Saturday, December 10, 2011

Fiber Optic Versus Normal Cable Internet

By James McFadden


Fiber optic internet is gaining prominence in the U.S, and deservingly so. It's lighter, cheaper, more durable, and considerably faster than copper-wire technology, which provides the lion's share of internet transport technology. Occasionally the copper wires used today were in use within the 1950 or earlier.

Cable television businesses made a big splash in the realm of internet online connectivity if they opened up the untouched bandwidth of the dedicated coaxial cables to add direct connections to the web. In the days of 28.8kbps and 56.6kbps dialup modems, the 1Mbps and better cable internet speeds were quite impressive and essentially instantaneous.

Today, fiber optic cables are swapping older copper and copper-based coaxial cables, and are normally the only real consideration in brand new areas without present telecom infrastructure. The fiber strands use light rather than electricity to transport data, this means fiber isn't at the mercy of signal degradation along with other types of electromagnetic interference.

Here is a comparison between cable internet and fiber optic internet.

The High-speed Comparison

Cable internet has made incredible advances since its earliest days, and now can reliable offer its members download speeds as high as 50Mbps. Far from 1Mbps just a couple of many years ago. Fiber optic internet, then again, offers a starting speed of 100Mbps with many home subscribers taking pleasure in speeds of 150Mbps.

The Gap Comparison

Classic cable internet requires a large number of electrical and other devices to get your signal to your property, even from very short distance. It is because the signal degrades very quickly, typically around 1 mile in distance, and must be "signal boosted". This causes slow connections and sluggish performance, particularly when most users inside a neighborhood are all surfing at the same time.

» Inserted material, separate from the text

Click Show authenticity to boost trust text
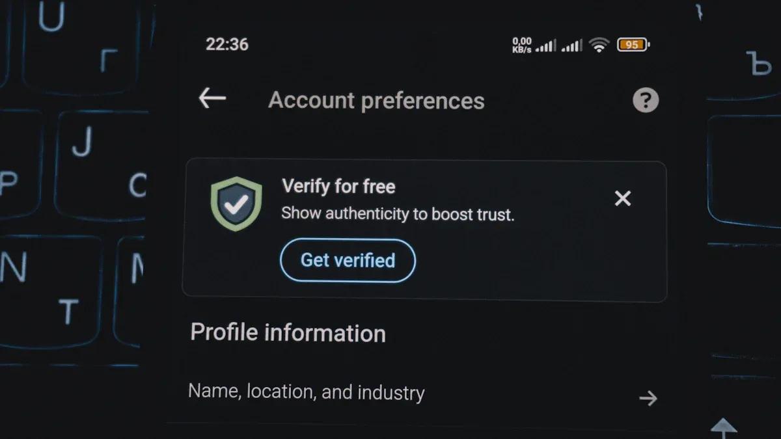The image size is (781, 439). coord(398,214)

It is not unusual for fiber optic cables to run greater than 62 miles without the necessity to have its signal enhanced. There is no string of signal repeaters along the way, which means a transparent, fast signal from start point to end point.

The Browsing Assessment

Cable internet connects a large number of cable internet subscribers in a small geographic area, like a neighborhood, to the internet via a single connection point. A lot more users simultaneously connected and surfing, the closer the cable is to reaching maximum capacity. In terms strongly related customers, this implies the frustration of the slow connection.

Through the superior technology a fiber optic web connection, there is no signal degradation from point-to-point. Not only is the transportation method faster, there are no unnecessary electronics along the path to slow the signal. In brief, even heavy applications like internet streaming HDTV content or gaming in multi-user domains will manage to benefit from fiber optic internet.

Contrary to some misconceptions regarding the nature of the Internet, there isn't actually a speed limit. We have this perception, of course, because our personal connections to the web often feel like they are limited. We may someday connect to the internet at light speed, but until we do it will be our technological challenges that place limits on our high-speed broadband internet connections. For now, nothing is faster than fiber optics.